Incorporate Beans Into Lunch
Beans and legumes such as lentils and peas are some of the richest natural sources of fiber. One-half cup of cooked kidney beans contains almost 8 grams of fiber. Navy beans have nearly 7 grams per 1/2-cup serving, and black and pinto beans supply 6 grams. They're also an excellent source of protein. Pintos have the most with 11 grams in each 1/2 cup, but most other beans and legumes provide 7 to 9 grams a serving. The protein in beans is incomplete. To obtain the rest of the amino acids you need, eat them with a whole grain. A lunch that's filled with fiber and complete protein could be a mixed bean and barley soup, corn tortillas filled with seasoned beans or a bean burger on a whole-grain bun.
Enjoy Soy at Dinner
Most soy products, including tofu, are high in protein but low in fiber. Green soybeans, also known as edamame, are an exception. One cup of cooked edamame supplies you with approximately 17 grams of protein and 8 grams of fiber. If you're a 31- to 50-year-old man, that's 30 percent of your recommended daily protein intake and 26 percent of your fiber. If you're a woman of the same age, it's 37 percent of your day's protein and 32 percent of your fiber. Stir-fry edamame with a variety of chopped vegetables like bell peppers, onions, mushrooms, broccoli and carrots and serve the mixture on brown rice or whole-wheat noodles for a high-protein, high-fiber dinner.
Snack on Nuts and Seeds
When you're craving a snack, reach for raw or dry-roasted nuts or seeds instead of commercial packages of chips, crackers or baked goods that are high in fat, sodium and sugar and low in both protein and fiber. An ounce of dry-roasted sunflower seed kernels has 5 grams of protein and 3 grams of fiber. Raw almonds offer 6 grams of protein and nearly 4 grams of dietary fiber per ounce. Just be careful to keep your nut and seed consumption under control -- both are high in calories and can cause you to exceed your caloric needs and gain weight if not eaten in moderation.
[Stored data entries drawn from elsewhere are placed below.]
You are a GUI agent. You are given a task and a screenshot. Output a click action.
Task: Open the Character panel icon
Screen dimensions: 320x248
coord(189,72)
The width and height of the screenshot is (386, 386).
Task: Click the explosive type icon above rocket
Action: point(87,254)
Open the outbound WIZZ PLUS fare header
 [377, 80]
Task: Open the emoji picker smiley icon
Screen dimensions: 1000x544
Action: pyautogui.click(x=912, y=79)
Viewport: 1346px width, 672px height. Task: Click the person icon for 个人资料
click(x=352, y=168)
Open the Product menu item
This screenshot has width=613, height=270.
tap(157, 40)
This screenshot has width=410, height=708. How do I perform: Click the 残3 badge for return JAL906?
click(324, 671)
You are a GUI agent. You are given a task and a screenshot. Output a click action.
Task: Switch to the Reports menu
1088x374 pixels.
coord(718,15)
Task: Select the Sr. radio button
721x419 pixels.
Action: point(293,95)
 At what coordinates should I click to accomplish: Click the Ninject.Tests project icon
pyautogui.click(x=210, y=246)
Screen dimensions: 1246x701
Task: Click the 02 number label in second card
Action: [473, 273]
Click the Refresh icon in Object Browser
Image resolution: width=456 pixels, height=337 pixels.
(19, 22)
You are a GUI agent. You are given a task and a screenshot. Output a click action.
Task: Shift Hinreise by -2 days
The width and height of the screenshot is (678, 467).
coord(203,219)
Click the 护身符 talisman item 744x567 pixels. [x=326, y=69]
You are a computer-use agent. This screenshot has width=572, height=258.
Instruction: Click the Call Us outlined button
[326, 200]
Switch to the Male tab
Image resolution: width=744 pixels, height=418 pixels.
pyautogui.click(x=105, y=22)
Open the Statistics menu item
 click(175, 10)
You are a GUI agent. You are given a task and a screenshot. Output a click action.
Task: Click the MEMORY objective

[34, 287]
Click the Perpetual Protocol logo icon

You can include high-protein, high-fiber foods in every meal of the day, though go slowly if you aren't accustomed to consuming lots of fiber. Too much too soon can cause cramps, gas and bloating. Drink at least 8 glasses of water daily and increase your fiber intake gradually over a period of weeks. Also, be aware that a high-protein diet isn't necessarily a good thing. Over time, eating more protein than you need can contribute to kidney or gallbladder problems, heart disease, obesity and gout.